Estas preguntas conectan la responsabilidad de alto nivel con la evidencia técnica. También exponen la brecha entre la confianza de los ejecutivos y la visibilidad de los profesionales encontrada en la encuesta de ManageEngine.
Para los desarrolladores, la lección es clara. Las credenciales forman parte de la arquitectura de un agente, no son un detalle de despliegue que se deba revisar después del lanzamiento.
Para los compradores empresariales, la cobertura de identidad debe evaluarse junto con la precisión del modelo y las funciones del flujo de trabajo. Un agente útil con autoridad imposible de rastrear crea un pasivo operativo.
Para los trabajadores del conocimiento, la cuestión afecta a qué documentos y sistemas puede acceder un asistente.

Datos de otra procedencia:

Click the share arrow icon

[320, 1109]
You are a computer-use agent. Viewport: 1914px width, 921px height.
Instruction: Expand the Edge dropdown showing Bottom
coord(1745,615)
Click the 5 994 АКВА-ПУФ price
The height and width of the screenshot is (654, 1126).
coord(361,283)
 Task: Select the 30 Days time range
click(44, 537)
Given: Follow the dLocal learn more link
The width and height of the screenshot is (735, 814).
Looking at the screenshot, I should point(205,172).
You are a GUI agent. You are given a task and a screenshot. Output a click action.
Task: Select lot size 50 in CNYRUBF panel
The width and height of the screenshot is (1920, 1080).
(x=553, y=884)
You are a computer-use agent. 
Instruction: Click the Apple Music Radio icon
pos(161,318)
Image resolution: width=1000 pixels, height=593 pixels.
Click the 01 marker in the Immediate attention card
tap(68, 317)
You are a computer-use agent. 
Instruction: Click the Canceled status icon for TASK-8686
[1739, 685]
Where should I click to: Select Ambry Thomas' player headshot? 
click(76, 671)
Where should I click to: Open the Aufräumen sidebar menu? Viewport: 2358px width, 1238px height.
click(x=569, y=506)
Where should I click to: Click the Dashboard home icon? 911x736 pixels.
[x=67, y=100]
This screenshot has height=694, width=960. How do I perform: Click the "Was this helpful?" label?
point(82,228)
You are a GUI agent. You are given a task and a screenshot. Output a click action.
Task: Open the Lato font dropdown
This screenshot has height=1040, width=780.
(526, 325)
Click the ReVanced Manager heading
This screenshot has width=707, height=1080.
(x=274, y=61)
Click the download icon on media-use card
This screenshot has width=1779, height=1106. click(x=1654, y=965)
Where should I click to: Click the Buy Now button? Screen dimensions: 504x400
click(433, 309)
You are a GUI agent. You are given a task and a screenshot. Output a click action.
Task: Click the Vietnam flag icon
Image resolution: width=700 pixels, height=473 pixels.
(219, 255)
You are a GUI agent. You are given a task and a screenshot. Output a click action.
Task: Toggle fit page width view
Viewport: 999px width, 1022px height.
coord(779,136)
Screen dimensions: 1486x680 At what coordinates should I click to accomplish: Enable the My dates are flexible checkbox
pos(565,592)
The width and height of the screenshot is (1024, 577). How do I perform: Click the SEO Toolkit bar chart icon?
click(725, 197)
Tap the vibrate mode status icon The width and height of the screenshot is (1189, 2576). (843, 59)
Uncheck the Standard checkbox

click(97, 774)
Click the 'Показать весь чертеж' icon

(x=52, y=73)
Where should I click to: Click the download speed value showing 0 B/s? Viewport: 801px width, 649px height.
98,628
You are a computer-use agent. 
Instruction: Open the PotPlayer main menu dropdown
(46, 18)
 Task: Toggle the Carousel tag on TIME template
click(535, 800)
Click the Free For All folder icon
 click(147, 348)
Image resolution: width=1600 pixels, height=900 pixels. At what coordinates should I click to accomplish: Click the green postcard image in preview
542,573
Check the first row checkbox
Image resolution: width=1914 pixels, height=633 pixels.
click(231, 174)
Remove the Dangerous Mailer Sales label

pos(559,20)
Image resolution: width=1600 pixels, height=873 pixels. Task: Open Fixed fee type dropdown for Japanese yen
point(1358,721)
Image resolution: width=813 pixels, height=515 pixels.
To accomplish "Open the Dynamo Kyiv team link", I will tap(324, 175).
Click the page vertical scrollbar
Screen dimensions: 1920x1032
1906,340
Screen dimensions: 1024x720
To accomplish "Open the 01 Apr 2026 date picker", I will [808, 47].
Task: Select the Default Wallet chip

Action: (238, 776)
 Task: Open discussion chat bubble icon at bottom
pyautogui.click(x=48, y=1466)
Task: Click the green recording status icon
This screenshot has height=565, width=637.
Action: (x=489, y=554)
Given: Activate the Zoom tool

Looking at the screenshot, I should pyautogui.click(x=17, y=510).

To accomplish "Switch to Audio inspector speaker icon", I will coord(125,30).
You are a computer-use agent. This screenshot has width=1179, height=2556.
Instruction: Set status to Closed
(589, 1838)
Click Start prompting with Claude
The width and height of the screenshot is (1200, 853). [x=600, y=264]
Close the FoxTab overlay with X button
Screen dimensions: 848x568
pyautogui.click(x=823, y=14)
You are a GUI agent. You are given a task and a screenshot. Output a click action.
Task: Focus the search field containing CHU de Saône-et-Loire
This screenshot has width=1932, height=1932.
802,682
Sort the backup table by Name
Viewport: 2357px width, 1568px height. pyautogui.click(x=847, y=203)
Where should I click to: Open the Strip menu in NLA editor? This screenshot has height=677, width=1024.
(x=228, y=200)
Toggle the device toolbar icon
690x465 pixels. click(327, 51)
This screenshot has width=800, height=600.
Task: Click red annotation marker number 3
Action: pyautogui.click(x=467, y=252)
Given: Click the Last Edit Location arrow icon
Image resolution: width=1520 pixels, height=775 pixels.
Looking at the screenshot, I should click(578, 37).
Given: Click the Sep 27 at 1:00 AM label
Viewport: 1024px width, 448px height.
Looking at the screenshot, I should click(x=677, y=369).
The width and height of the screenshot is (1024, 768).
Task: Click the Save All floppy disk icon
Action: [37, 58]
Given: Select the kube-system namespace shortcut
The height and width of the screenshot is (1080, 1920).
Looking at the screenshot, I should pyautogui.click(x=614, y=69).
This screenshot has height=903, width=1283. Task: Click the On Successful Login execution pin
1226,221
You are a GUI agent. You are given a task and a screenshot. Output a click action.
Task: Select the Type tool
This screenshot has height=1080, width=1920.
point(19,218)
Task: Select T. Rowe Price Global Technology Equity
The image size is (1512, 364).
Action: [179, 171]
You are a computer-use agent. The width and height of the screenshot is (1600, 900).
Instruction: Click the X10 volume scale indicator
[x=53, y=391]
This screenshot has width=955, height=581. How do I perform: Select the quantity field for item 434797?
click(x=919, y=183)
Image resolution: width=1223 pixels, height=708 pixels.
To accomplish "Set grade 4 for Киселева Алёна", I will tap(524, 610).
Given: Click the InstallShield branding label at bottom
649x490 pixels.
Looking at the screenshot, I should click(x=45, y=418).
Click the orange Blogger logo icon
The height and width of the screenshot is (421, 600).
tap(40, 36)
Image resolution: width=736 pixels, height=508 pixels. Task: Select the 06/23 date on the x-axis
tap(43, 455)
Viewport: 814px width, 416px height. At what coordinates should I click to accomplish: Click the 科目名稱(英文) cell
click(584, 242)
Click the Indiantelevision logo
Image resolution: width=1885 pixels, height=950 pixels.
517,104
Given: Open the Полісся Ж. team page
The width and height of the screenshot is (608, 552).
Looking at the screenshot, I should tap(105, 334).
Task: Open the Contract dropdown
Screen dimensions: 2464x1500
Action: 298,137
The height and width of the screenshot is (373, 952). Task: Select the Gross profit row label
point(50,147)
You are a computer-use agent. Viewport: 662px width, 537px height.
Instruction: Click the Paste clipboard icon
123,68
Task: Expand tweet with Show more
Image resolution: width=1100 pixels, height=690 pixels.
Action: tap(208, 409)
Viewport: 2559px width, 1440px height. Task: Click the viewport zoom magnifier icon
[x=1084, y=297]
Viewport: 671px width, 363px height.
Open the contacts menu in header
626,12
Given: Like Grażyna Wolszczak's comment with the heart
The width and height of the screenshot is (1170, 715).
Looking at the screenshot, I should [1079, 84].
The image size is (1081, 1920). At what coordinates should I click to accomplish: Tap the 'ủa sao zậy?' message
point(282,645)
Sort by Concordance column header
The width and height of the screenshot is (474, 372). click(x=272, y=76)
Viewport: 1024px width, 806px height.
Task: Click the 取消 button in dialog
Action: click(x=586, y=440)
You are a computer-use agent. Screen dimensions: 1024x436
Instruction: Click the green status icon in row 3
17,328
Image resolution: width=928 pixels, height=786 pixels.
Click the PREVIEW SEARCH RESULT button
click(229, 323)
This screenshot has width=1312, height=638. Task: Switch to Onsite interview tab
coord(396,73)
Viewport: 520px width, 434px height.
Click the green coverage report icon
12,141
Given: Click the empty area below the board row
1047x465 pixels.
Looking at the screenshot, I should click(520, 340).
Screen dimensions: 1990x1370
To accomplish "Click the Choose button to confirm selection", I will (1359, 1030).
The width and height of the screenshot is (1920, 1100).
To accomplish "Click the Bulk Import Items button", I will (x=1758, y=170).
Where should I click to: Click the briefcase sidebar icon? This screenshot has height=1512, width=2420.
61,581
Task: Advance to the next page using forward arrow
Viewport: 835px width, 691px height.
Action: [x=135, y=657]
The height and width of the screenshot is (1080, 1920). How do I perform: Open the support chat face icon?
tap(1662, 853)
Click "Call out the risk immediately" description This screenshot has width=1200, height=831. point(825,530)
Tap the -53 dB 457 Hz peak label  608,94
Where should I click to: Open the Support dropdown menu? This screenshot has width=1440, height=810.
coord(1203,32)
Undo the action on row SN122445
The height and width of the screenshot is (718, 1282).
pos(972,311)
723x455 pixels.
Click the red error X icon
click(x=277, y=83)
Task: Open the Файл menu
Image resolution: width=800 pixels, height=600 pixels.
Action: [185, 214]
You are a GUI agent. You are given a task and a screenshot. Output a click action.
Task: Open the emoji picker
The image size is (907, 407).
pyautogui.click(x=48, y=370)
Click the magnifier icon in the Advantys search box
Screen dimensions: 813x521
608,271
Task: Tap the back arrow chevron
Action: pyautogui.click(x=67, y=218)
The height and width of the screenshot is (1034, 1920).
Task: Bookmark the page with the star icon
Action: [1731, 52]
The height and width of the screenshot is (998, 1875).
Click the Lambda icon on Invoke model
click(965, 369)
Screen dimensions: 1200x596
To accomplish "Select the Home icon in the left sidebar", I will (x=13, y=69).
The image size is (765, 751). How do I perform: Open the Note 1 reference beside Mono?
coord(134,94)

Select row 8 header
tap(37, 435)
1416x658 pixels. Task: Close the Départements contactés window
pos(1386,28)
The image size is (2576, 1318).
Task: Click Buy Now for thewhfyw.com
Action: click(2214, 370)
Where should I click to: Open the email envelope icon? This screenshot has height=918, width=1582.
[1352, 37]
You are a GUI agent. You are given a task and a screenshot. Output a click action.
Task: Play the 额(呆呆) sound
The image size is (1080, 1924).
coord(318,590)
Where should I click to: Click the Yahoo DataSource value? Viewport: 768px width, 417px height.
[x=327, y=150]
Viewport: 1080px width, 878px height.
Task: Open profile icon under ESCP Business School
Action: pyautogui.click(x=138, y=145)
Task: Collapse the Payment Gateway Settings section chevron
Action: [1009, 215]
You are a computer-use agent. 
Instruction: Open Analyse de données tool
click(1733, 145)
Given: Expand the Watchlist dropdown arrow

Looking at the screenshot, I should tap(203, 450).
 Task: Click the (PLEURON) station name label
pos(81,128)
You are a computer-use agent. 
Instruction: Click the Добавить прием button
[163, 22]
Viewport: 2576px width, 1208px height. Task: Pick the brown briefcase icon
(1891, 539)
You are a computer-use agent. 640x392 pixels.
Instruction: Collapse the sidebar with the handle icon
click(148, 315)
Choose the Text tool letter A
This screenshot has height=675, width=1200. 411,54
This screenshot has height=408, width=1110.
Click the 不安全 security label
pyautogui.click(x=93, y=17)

La comodidad aumenta cuando las herramientas se conectan ampliamente, pero también lo hace el impacto de una acción errónea o manipulada.
El enfoque de Google News se desvanecerá cuando otro titular lo reemplace. El problema subyacente de identidad persistirá porque cada nueva acción automatizada genera una decisión de autorización.
Malasia ya ha establecido una dirección de políticas basada en la IA responsable, la ciberseguridad y la privacidad. Su próxima prueba será determinar si las organizaciones pueden hacer visibles esos principios en las credenciales, los registros y los controles de revocación.
Por lo tanto, la advertencia de ManageEngine debe evaluarse mediante evidencia operativa durante los próximos meses. ¿Están las empresas encontrando cuentas de agentes abandonadas? ¿Están reemplazando privilegios permanentes? ¿Pueden demostrar quién es responsable de cada identidad de máquina?
Las respuestas mostrarán si la arquitectura de seguridad de Malasia está alcanzando sus ambiciones en IA.
Antes de aprobar el próximo despliegue de un agente, plantee una pregunta concreta: si este sistema se comporta de forma inesperada esta noche, ¿puede su organización identificar sus credenciales y eliminar todos los permisos antes de la mañana?